Please reproduce the records exactly, leaving out any pictures.

++++++++++++++++++++

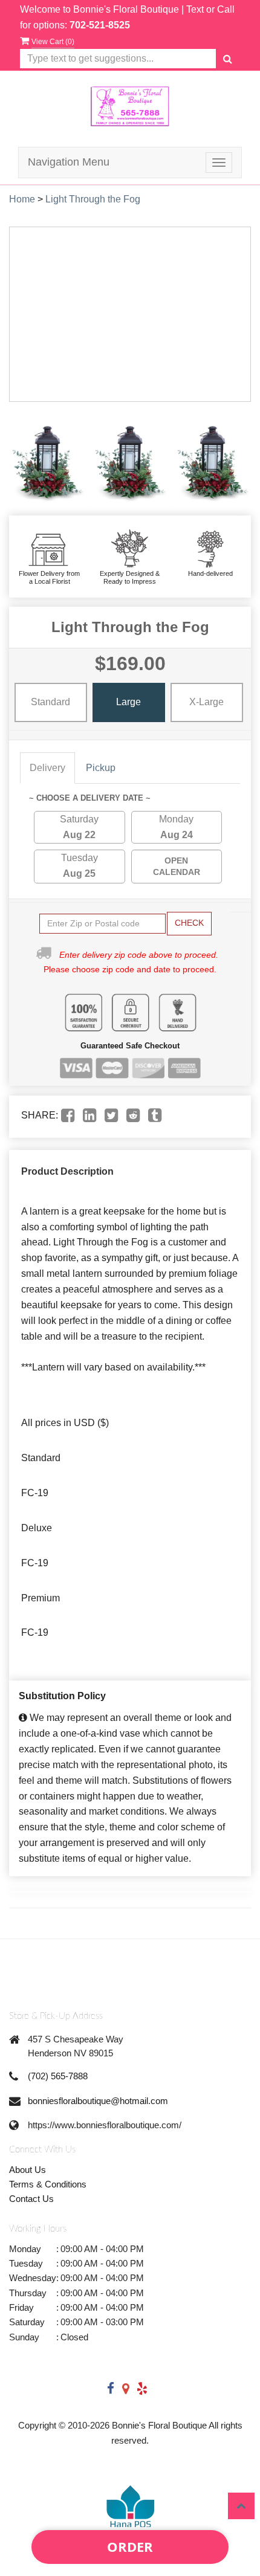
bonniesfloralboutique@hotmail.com (98, 2101)
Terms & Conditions (47, 2184)
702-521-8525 (100, 25)
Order (130, 2546)
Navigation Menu (68, 162)
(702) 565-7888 (58, 2076)
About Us (27, 2169)
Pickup (100, 768)
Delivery (47, 768)
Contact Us (31, 2198)
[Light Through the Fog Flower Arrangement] (47, 458)
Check (189, 923)
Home (22, 199)
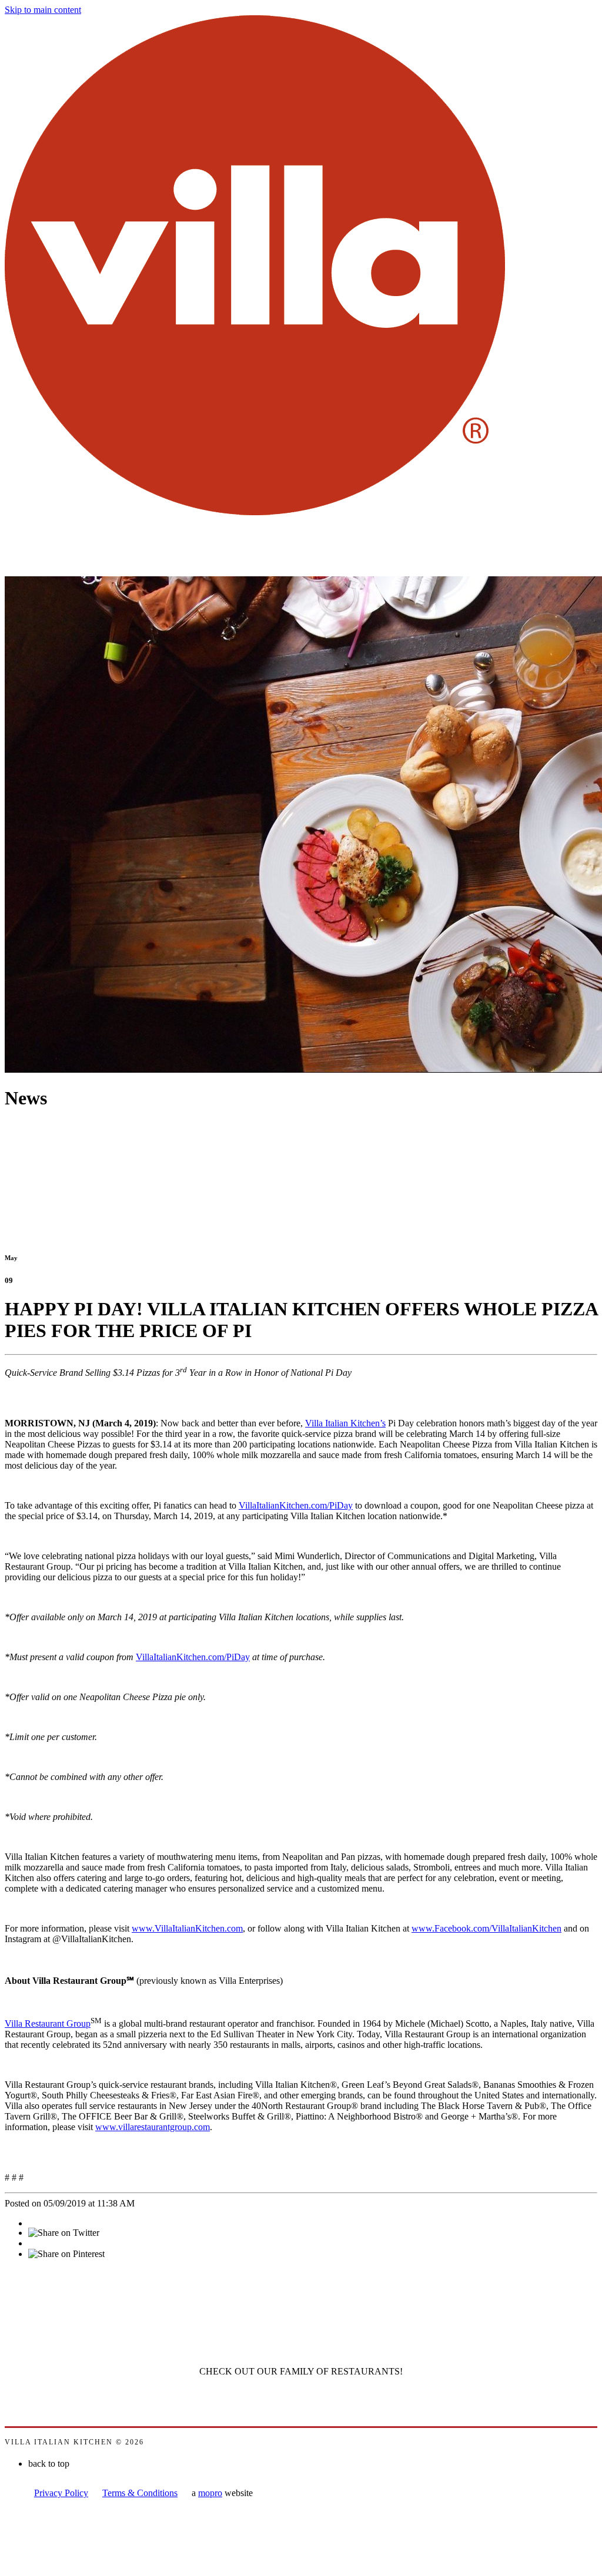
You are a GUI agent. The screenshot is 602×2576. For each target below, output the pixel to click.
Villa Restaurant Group (48, 2023)
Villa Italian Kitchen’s (345, 1423)
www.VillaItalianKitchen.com (187, 1928)
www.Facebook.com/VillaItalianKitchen (486, 1928)
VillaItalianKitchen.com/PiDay (296, 1505)
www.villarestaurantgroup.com (152, 2127)
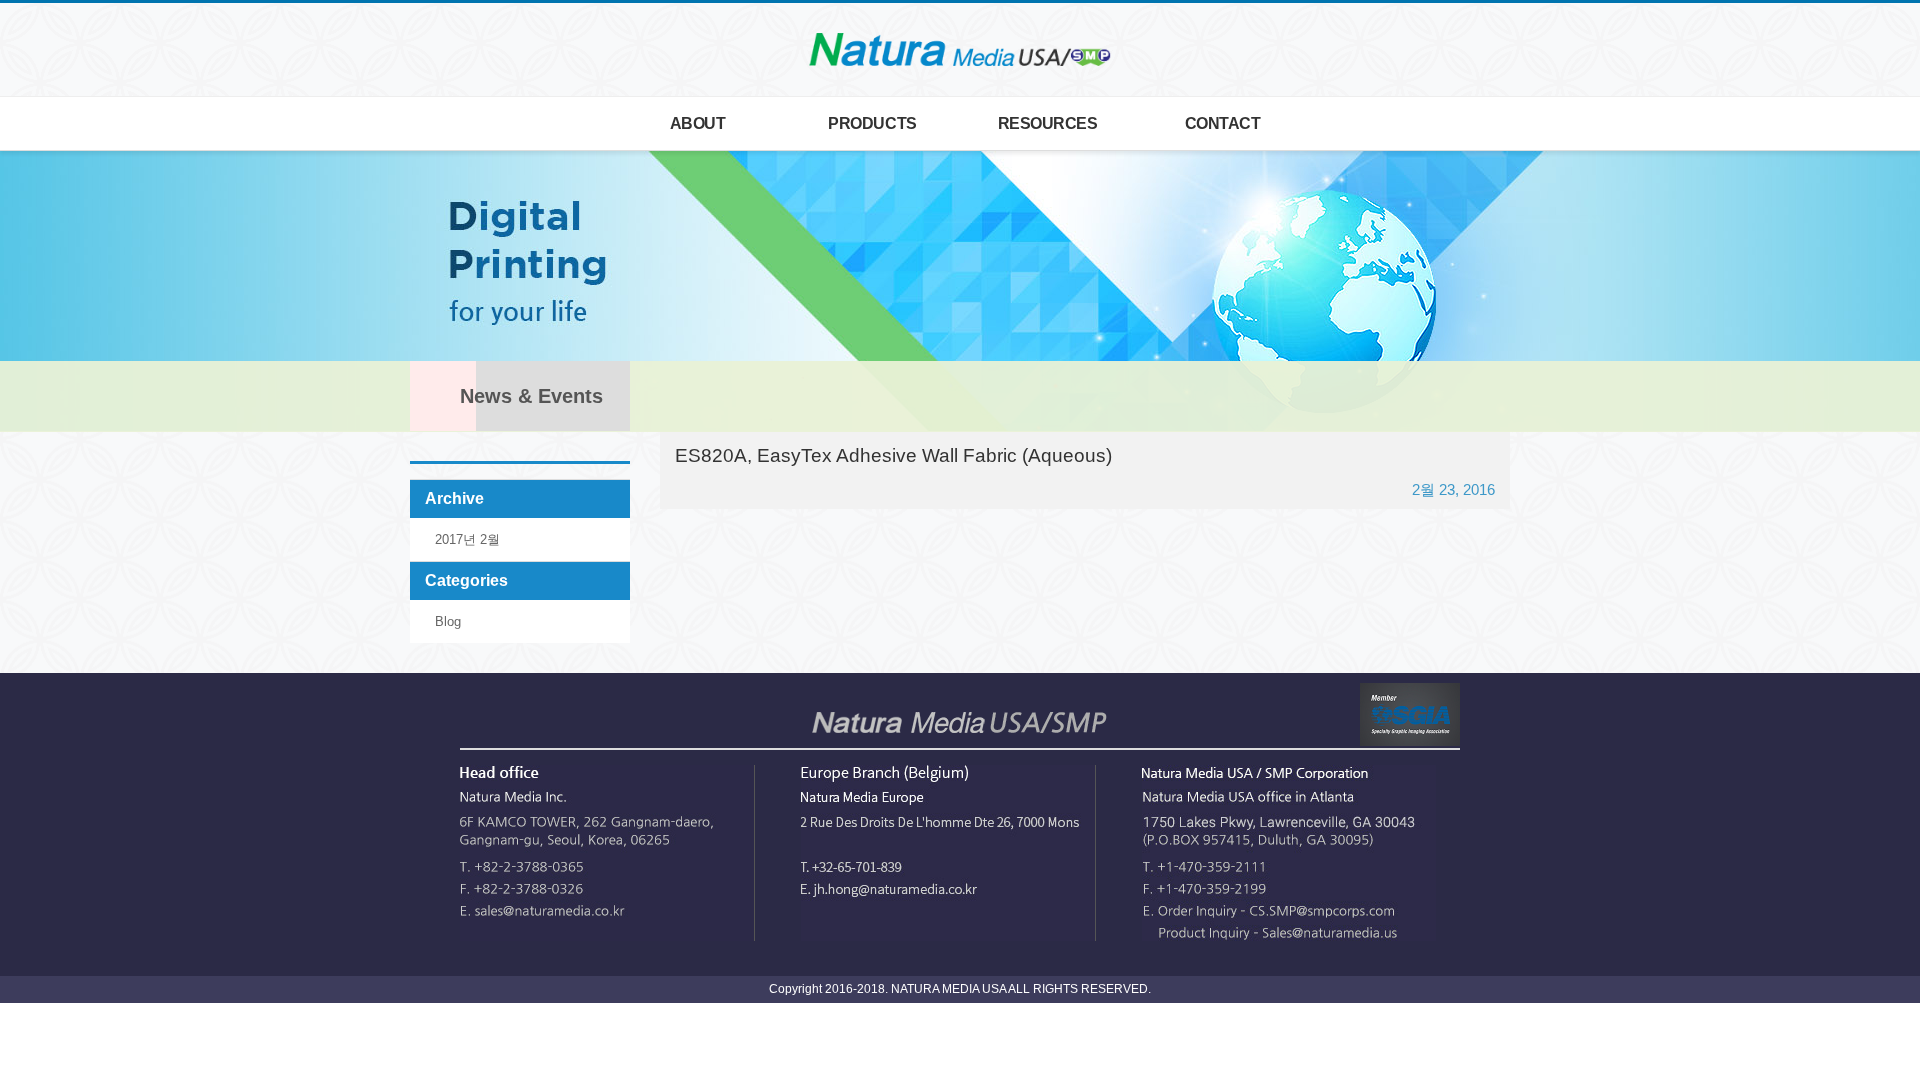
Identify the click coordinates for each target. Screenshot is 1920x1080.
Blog (448, 621)
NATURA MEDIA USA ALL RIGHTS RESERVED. (1019, 989)
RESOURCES (1048, 121)
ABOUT (698, 121)
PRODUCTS (872, 121)
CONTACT (1223, 121)
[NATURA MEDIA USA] (960, 49)
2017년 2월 (467, 539)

++++++++++++++++++++

* [COMPLETED TASK]
bonniesfloralboutique@hotmail.com (98, 2101)
Terms & Conditions (47, 2184)
702-521-8525 (100, 25)
Order (130, 2546)
Navigation Menu (68, 162)
(702) 565-7888 (58, 2076)
About Us (27, 2169)
Pickup (100, 768)
Delivery (47, 768)
Contact Us (31, 2198)
[Light Through the Fog Flower Arrangement] (47, 458)
Check (189, 923)
Home (22, 199)
You are a GUI agent. The screenshot is 602×2576. For each target below, output the pixel to click.
Villa Restaurant Group (48, 2023)
Villa Italian Kitchen’s (345, 1423)
www.VillaItalianKitchen.com (187, 1928)
www.Facebook.com/VillaItalianKitchen (486, 1928)
VillaItalianKitchen.com/PiDay (296, 1505)
www.villarestaurantgroup.com (152, 2127)
Identify the click coordinates for each target. Screenshot is 1920x1080.
Blog (448, 621)
NATURA MEDIA USA ALL RIGHTS RESERVED. (1019, 989)
RESOURCES (1048, 121)
ABOUT (698, 121)
PRODUCTS (872, 121)
CONTACT (1223, 121)
[NATURA MEDIA USA] (960, 49)
2017년 2월 (467, 539)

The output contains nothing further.